Rationalizing the same God
January 16, 2016 § 110 Comments
Without getting into a full blown theory of language – as something expressed in language itself, a full blown theory of language may be intrinsically problematic, at least qua something expressed in language – I will simply observe that we often use words to refer to things out there in reality.
When we refer to a thing out there in reality using language, what we are doing is similar to pointing our finger at a bird, or a rock, a tree, another person, some numbers in a ledger, a book, a diagram, etc. We are concretely acting, using our material corporeal faculties, in order to assist another person in seeing or perceiving the objective thing to which we refer.

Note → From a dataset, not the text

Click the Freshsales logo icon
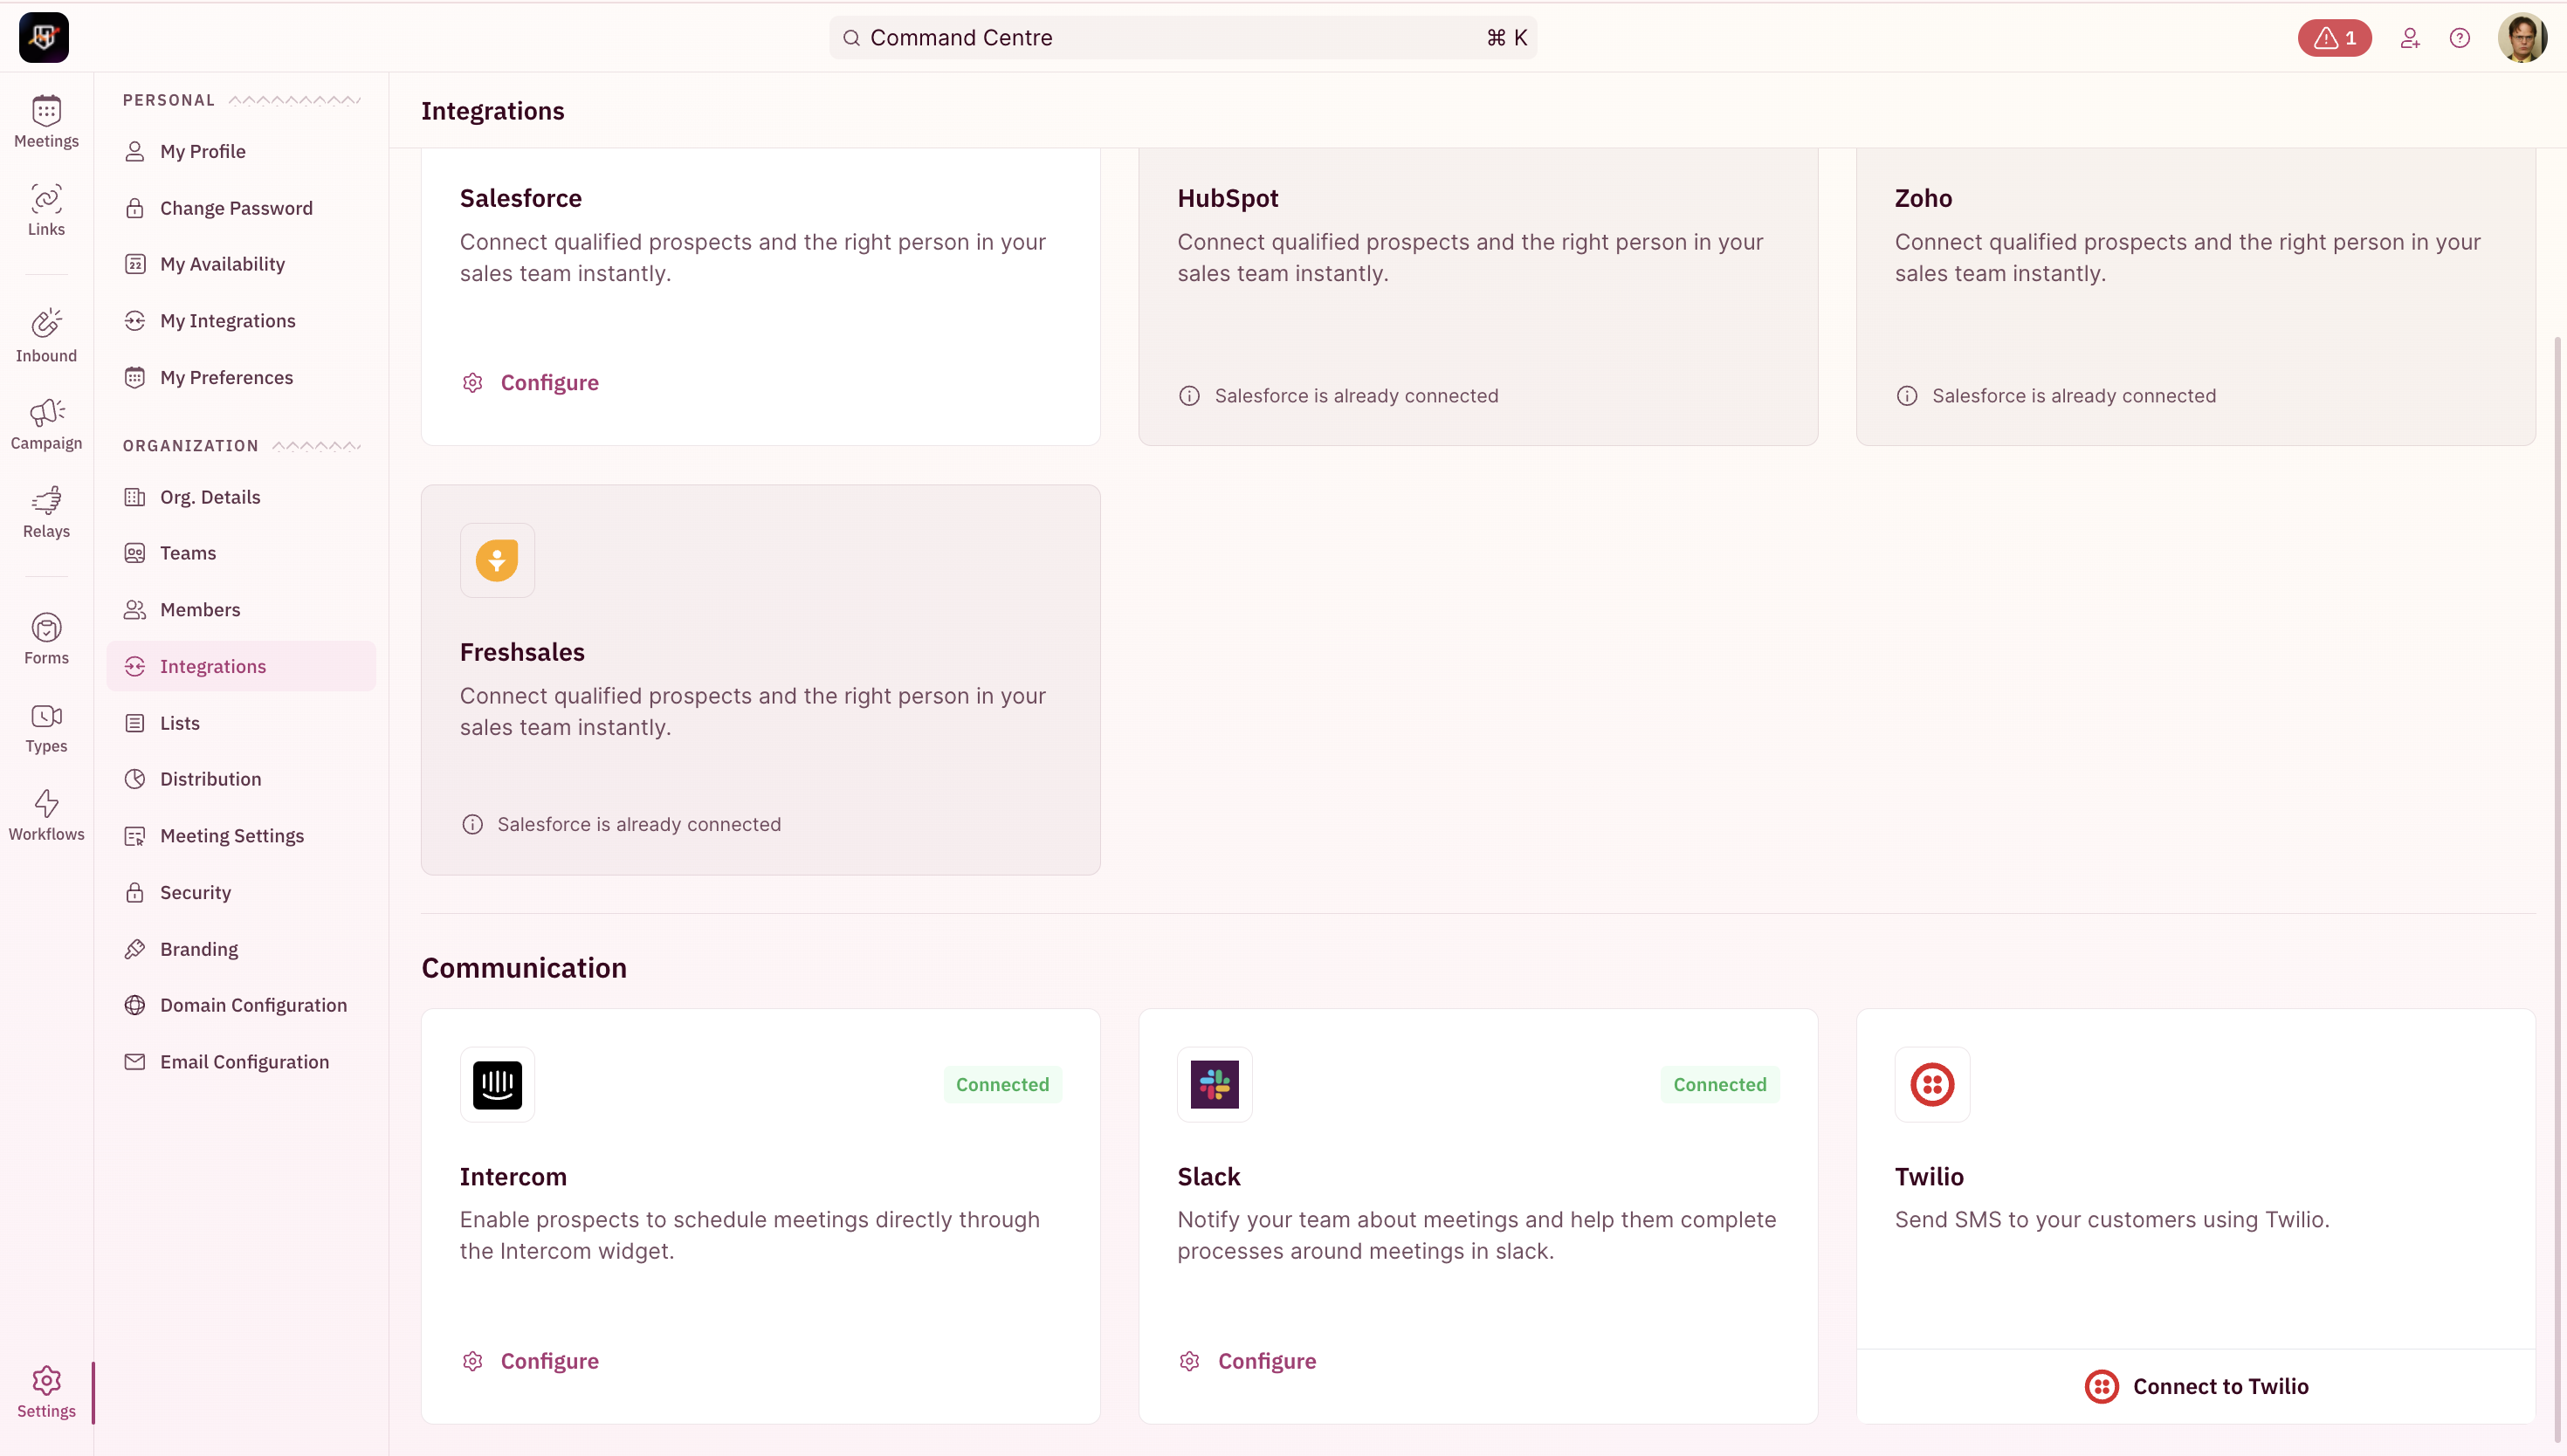2567x1456 pixels. pos(497,560)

In this sense it is manifest that Christians and Mohammedans are both referring to God when we use our various words for God. The notion that monotheists refer to two different gods when they each use their various words for God is self contradictory. Referring to a thing is not the same as asserting a complete or even partial theory of the thing to which one refers. When I say “What the Hell is that?” I am referring to something or other by ‘that’: something or other about which I may know very little, and about which I may well have very mistaken beliefs or perceptions.
The question ‘do we worship the same God‘ is therefore malformed, because the emphasis is on the objective referent of ‘God’ not on the meaning of ‘worship’. The phrase ‘the same God’, understood as a reference used by monotheists, contains the contradictory notion within it that there might be more-than-one only-one God. Every monotheist necessarily refers to God when he uses his word for God.

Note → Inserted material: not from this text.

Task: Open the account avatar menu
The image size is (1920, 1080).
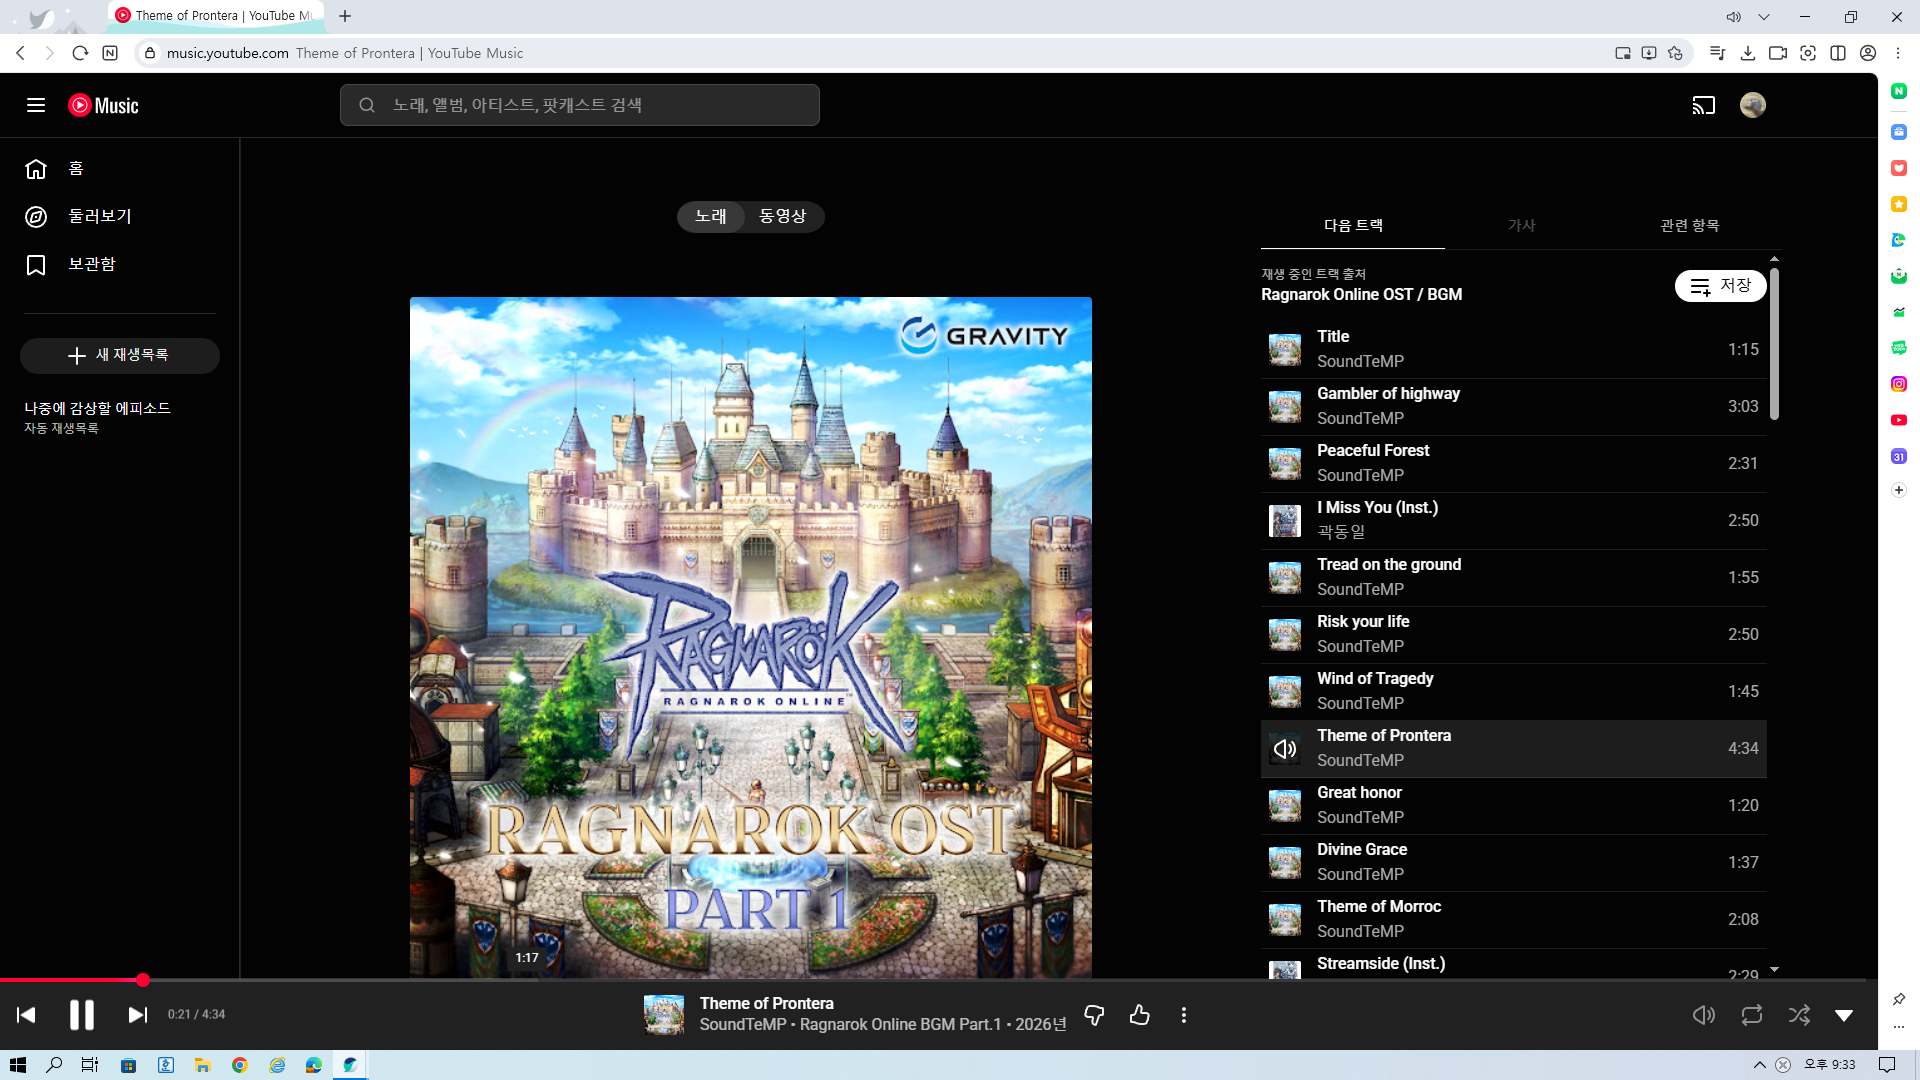Action: (1752, 105)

So asking ‘do Christians and Mohammedans worship the same God?’ asserts a contradiction and then asks what follows from that contradiction. It is no surprise to find that people disagree over what follows based on their own extrinsic commitments and biases. Anyone who reads here regularly should realize by now that a contradiction implies everything and its opposite all at once, and when people reach various conclusions from contradictory premises what they are really doing is rationalizing: presenting a putative justification for something which they believe or assert for reasons entirely extrinsic to the doctrine which they are invoking to justify that belief or assertion.
To rationalize is to present arguments for a belief or assert rhetoric in favor of a belief apart from the actual reasons for a belief. Rationalization is a kind of lie: it proposes that we should believe Q because of P when P is not an actual reason to believe Q; or that we did Q because of P when P was not actually the reason we did Q. Rationalization proposes, as true, an actually false causal relation between P and Q.
A truthful, non-rationalizing answer to the question ‘do Christians and Mohammedans worship the same God’ is that the question is self contradictory. A more interesting question is ‘do both Christians and Mohammedans actually worship God?’
Modern people are post cartesian subjectivists/materialists, so when we use a term like ‘worship’ we tend to retreat to the purely subjective. What defines ‘worship’ in these discussions tends to be the purely subjective intentions (begging the question in favor of strict post cartesian dualism) of the person doing the ‘worshiping’. If the person thinks that his actions, including his acting by praying in a certain manner, constitute ‘worship’ in the requisite sense, well then that is ‘worship’.
But there is only one sufficient way to worship God: the Holy Sacrifice of the Mass. Other people, including non-Catholic Christians, may well ‘worship’ God in a sense. And if they are baptized they belong to the communion of those actually worshiping whether they themselves believe it or not — there is that distinction between subjective belief and objective reality, again.
However just because something is labeled ‘worship’ it does not follow that it has the objective qualities essential to worship. Defective worship may still be worship in a sense, just as a play-acted wedding is a wedding in a sense. A merciful Father may well generously treat something that is not actually worship as though it actually were worship. Or He may not.
But there is certainly a sense – the most important sense – in which play-acted worship is not really, objectively, worship.